> _Work instruction_
Count every line in the entries that holds the word "gear". The reply is that count alone.

> _The input_
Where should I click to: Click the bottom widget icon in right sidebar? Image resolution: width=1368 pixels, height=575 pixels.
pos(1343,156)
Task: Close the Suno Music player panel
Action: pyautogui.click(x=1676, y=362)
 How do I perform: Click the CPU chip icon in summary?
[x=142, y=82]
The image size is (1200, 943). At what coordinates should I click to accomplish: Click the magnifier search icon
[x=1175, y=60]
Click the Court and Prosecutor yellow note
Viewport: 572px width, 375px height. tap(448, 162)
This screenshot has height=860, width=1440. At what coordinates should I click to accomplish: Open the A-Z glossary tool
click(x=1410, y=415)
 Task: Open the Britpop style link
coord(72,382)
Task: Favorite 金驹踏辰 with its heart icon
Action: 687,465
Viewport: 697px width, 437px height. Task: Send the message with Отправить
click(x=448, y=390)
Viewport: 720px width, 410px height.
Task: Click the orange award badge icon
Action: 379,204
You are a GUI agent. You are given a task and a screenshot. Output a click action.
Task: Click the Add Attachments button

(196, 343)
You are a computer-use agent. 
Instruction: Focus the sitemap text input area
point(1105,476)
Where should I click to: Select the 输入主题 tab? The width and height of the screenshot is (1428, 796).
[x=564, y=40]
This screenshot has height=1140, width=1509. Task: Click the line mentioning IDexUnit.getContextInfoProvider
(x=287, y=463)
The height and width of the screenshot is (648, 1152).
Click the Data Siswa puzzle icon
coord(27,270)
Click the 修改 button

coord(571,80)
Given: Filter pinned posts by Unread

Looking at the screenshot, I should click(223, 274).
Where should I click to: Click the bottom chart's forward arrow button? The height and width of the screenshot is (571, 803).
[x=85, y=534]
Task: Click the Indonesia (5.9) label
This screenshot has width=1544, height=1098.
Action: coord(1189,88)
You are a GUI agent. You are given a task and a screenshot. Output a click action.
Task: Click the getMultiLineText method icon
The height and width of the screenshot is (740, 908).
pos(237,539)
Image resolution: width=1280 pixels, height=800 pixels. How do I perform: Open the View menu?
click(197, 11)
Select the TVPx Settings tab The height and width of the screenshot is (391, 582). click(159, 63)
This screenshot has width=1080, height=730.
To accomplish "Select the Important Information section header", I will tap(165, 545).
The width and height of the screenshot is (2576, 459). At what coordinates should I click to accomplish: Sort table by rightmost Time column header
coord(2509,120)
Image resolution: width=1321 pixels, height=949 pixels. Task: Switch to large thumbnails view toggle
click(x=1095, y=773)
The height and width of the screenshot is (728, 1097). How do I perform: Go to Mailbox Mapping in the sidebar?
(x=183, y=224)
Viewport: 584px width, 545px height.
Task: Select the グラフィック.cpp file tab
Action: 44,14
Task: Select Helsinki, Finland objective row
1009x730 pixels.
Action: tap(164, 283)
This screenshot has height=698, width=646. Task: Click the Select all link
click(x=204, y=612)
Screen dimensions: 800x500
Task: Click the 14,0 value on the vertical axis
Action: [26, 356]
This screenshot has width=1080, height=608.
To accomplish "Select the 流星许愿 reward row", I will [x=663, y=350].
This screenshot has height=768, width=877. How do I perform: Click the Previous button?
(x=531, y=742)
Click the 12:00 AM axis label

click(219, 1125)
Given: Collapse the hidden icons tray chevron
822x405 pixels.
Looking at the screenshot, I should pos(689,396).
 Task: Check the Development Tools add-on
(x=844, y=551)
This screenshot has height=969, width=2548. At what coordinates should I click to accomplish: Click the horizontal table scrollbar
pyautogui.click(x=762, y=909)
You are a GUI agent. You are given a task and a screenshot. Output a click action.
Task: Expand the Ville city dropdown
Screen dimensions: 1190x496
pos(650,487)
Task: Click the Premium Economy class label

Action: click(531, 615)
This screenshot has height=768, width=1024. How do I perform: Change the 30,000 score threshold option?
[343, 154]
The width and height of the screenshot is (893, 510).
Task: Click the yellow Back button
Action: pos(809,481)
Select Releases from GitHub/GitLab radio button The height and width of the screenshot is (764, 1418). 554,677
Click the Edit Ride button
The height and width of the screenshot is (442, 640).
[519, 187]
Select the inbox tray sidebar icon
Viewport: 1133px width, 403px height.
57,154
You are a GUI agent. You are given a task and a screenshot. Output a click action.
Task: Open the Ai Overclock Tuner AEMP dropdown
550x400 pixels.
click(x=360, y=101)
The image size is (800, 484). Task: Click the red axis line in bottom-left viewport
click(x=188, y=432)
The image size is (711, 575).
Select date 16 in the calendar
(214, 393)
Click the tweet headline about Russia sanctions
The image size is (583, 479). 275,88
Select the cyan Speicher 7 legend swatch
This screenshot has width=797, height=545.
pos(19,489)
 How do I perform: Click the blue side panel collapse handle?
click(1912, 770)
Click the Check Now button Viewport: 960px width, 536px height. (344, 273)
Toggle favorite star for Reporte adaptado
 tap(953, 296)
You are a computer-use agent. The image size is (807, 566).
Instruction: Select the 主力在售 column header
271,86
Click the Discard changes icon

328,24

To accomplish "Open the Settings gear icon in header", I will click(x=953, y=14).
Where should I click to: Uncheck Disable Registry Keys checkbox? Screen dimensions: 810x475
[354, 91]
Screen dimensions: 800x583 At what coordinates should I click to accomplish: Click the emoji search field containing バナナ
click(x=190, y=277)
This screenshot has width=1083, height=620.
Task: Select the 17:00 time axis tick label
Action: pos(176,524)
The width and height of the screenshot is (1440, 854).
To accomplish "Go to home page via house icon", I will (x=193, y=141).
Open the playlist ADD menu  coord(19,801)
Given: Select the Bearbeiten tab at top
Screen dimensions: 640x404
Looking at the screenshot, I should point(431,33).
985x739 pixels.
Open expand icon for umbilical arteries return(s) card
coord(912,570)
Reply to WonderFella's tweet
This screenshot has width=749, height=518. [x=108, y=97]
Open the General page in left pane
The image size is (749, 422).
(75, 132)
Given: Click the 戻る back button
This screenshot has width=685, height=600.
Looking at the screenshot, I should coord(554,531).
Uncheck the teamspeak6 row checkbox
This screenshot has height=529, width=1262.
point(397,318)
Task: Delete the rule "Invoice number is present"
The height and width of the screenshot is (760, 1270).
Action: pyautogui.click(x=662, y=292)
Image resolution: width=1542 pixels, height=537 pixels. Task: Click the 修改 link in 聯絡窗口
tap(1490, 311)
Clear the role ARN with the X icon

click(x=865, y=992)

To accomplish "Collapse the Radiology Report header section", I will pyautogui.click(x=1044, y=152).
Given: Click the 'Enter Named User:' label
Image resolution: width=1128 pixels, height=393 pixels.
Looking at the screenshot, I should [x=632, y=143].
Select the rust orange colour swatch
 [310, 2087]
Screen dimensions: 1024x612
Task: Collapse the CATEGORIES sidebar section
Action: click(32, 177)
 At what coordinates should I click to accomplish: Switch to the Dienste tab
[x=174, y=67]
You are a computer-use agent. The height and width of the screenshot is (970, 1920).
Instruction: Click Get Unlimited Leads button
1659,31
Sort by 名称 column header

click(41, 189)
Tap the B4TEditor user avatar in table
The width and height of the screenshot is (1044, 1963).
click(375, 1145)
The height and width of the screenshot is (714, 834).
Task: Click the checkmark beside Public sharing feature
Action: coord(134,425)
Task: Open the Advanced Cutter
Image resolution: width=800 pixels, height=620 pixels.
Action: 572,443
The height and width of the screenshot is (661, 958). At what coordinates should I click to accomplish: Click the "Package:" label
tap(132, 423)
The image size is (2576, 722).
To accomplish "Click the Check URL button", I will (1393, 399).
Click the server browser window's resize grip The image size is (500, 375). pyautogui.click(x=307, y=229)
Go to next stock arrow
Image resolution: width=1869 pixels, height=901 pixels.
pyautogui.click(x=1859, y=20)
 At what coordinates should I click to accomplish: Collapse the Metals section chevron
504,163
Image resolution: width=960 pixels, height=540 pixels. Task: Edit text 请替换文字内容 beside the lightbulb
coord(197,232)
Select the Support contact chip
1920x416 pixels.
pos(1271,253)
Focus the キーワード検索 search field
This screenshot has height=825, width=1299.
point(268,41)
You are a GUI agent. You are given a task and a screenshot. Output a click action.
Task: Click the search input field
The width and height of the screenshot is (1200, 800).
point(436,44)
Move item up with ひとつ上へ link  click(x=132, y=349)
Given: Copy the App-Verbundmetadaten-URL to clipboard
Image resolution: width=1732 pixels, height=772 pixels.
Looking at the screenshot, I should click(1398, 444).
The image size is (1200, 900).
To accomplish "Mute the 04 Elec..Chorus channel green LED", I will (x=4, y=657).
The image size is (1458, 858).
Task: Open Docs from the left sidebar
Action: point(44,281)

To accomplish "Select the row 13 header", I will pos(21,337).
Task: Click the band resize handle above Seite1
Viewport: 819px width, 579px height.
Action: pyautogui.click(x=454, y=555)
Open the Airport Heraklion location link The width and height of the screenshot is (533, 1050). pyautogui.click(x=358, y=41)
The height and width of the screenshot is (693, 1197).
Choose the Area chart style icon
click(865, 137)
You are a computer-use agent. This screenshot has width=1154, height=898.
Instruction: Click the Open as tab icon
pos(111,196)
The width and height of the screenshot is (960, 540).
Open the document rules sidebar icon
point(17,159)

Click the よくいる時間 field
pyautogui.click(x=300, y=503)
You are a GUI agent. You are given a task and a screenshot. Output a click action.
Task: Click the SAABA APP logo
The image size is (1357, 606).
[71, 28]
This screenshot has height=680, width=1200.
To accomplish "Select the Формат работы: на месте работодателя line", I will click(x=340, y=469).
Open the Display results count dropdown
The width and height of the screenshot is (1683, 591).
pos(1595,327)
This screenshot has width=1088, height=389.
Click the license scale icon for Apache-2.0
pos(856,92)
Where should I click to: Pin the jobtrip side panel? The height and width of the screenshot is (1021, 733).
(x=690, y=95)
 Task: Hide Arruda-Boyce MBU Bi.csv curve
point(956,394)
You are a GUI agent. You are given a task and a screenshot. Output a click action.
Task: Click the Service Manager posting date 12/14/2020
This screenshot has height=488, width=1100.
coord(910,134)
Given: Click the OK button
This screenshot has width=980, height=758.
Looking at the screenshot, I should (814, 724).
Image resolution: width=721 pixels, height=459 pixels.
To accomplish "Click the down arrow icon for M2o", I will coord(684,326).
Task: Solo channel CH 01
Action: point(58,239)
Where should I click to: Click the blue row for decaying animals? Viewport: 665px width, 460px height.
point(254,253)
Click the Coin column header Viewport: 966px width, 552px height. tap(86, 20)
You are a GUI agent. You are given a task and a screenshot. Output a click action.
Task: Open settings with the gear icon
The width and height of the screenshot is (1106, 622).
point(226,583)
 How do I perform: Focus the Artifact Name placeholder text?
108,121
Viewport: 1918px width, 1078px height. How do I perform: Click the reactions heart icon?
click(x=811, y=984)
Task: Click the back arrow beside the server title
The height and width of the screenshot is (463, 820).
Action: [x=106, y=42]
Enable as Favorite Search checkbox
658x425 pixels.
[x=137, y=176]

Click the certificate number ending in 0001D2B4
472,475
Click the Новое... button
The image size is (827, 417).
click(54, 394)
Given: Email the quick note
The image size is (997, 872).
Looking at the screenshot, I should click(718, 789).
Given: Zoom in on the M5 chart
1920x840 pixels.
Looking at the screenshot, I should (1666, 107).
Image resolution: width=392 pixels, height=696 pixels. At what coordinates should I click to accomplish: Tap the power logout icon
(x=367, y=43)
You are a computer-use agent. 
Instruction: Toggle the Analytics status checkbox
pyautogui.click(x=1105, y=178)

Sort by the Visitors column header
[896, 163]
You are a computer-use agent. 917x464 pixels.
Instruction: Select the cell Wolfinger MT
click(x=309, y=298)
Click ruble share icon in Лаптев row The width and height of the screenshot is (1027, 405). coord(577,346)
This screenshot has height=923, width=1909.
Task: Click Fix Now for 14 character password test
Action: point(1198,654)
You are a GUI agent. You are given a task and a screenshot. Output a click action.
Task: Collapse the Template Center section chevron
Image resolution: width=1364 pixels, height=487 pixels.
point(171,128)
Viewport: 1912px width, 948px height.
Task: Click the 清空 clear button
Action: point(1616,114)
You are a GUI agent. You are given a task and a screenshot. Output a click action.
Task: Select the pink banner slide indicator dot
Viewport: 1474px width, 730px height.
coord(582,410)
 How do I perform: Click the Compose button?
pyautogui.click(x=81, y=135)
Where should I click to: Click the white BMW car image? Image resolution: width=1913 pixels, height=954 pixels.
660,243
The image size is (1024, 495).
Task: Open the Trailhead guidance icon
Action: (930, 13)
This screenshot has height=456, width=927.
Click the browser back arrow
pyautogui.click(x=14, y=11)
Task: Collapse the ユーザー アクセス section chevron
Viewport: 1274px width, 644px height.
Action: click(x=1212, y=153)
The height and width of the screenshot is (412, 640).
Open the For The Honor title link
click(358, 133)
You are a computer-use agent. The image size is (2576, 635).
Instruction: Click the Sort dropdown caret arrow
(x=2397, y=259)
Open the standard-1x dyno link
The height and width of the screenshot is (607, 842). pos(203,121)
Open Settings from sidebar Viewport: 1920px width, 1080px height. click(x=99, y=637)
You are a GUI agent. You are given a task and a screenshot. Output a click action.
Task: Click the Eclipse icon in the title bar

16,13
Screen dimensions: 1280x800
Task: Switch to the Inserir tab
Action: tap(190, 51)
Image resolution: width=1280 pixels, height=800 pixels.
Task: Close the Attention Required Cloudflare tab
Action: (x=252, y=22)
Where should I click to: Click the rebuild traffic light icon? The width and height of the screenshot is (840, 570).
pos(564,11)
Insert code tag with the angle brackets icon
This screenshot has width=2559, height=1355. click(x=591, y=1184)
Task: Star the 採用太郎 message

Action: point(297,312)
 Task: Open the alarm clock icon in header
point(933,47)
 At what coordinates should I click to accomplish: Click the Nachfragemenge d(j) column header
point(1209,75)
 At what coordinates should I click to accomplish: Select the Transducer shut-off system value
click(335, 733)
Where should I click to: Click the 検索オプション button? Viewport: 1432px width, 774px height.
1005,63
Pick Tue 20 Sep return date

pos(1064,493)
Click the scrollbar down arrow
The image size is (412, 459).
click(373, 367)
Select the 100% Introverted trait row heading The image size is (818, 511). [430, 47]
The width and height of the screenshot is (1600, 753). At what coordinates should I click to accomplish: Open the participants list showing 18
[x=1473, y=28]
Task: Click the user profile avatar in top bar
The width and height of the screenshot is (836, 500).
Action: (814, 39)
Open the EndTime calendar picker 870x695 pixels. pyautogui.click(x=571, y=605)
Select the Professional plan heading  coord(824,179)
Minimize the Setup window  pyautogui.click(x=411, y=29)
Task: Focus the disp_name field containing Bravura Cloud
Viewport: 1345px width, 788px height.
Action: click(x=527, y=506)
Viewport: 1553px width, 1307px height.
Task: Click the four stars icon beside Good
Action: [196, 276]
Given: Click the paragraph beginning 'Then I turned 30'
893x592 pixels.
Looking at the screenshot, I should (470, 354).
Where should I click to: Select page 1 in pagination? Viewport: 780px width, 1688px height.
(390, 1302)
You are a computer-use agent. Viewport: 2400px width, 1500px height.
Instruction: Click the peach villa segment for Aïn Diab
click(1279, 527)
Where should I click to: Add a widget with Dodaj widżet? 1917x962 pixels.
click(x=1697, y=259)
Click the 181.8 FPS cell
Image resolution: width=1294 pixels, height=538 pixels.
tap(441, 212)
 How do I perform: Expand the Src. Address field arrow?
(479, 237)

> _Written answer_
2